= Exercise =
In the littleBits circuit text, why does the final wall piece circuit include a split, a fork, and a second bargraph?

= Supplied text =
You will also need to load .mp3 files onto your MP3 player module. To learn how to do this, check out the MP3 Player Tips & Tricks. Once your sound files are loaded, switch your mp3 player into “once” mode.


The next feature you can add is a text notification that lets your roommate [or family members] know when you’ve actually made it home. This is good for a scenario in which you are the first home and want to let the others know. In your circuit, place the button in between the power module and the cloudBit. You will also need to set up another IFTTT recipe here. It should read: IF littleBits button is pressed, THEN send an SMS text to your roommate.


The next steps will cover how to turn this circuit into an interactive wall piece that both displays your progress and holds your wallet. For the wall piece, check out the final circuit on the circuit diagram. You will notice that we added a split to make the circuit more flexible, and a fork + a second bargraph for extra illumination.

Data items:
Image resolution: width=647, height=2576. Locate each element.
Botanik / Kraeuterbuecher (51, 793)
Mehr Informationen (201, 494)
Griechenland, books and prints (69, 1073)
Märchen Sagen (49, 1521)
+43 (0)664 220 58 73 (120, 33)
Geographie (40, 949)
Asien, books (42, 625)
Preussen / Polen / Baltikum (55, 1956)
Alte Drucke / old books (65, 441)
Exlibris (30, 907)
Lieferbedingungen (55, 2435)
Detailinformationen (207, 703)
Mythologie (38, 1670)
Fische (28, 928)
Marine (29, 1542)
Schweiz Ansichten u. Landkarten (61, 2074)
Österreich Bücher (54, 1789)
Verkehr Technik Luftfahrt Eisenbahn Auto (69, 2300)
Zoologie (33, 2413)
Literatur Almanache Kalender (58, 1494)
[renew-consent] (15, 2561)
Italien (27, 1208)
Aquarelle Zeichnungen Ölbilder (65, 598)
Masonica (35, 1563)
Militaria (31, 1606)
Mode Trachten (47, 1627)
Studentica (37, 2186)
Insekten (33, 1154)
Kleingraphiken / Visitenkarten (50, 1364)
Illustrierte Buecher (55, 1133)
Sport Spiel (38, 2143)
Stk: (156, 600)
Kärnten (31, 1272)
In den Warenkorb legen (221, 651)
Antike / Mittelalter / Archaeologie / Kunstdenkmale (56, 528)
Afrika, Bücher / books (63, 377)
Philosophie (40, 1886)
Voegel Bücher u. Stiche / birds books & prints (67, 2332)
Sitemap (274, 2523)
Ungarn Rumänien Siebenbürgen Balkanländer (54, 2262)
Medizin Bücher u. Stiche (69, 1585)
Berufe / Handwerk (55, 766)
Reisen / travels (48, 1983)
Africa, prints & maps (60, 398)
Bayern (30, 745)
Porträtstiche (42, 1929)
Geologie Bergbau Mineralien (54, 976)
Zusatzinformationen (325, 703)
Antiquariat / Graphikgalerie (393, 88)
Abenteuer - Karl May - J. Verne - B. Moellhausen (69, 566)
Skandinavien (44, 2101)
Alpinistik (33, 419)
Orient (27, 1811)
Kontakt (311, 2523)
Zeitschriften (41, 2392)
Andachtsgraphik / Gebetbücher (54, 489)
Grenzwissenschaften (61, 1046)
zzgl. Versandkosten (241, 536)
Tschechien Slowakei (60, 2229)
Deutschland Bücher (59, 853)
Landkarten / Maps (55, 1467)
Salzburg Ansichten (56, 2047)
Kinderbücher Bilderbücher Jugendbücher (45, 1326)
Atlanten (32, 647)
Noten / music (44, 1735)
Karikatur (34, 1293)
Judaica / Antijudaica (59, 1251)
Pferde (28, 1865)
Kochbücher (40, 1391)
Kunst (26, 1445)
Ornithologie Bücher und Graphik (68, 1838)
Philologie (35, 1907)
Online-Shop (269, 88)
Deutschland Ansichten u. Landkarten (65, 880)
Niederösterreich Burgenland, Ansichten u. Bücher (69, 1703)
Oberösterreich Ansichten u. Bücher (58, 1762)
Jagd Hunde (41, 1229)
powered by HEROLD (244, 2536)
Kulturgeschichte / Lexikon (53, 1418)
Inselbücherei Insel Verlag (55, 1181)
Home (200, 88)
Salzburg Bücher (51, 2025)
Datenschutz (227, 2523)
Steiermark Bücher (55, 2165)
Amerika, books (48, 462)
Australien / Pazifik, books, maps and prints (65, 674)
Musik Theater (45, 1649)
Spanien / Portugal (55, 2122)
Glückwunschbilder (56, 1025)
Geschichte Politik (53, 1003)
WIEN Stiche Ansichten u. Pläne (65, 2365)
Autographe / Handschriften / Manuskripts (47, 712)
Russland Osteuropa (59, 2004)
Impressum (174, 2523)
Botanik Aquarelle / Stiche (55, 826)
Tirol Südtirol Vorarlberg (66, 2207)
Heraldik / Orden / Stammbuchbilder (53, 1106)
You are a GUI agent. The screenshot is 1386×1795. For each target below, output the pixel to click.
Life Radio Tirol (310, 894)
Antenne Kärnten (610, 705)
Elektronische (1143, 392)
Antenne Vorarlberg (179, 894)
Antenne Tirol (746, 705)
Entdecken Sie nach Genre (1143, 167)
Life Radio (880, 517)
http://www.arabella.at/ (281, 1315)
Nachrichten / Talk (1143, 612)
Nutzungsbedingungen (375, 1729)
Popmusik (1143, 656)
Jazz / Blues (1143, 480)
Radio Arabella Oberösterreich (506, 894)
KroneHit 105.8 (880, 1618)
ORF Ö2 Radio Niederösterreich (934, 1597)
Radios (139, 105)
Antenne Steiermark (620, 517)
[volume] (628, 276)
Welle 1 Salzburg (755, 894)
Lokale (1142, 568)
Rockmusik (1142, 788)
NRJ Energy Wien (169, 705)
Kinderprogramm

= The answer =
The split makes the circuit more flexible, and the fork and second bargraph give extra light.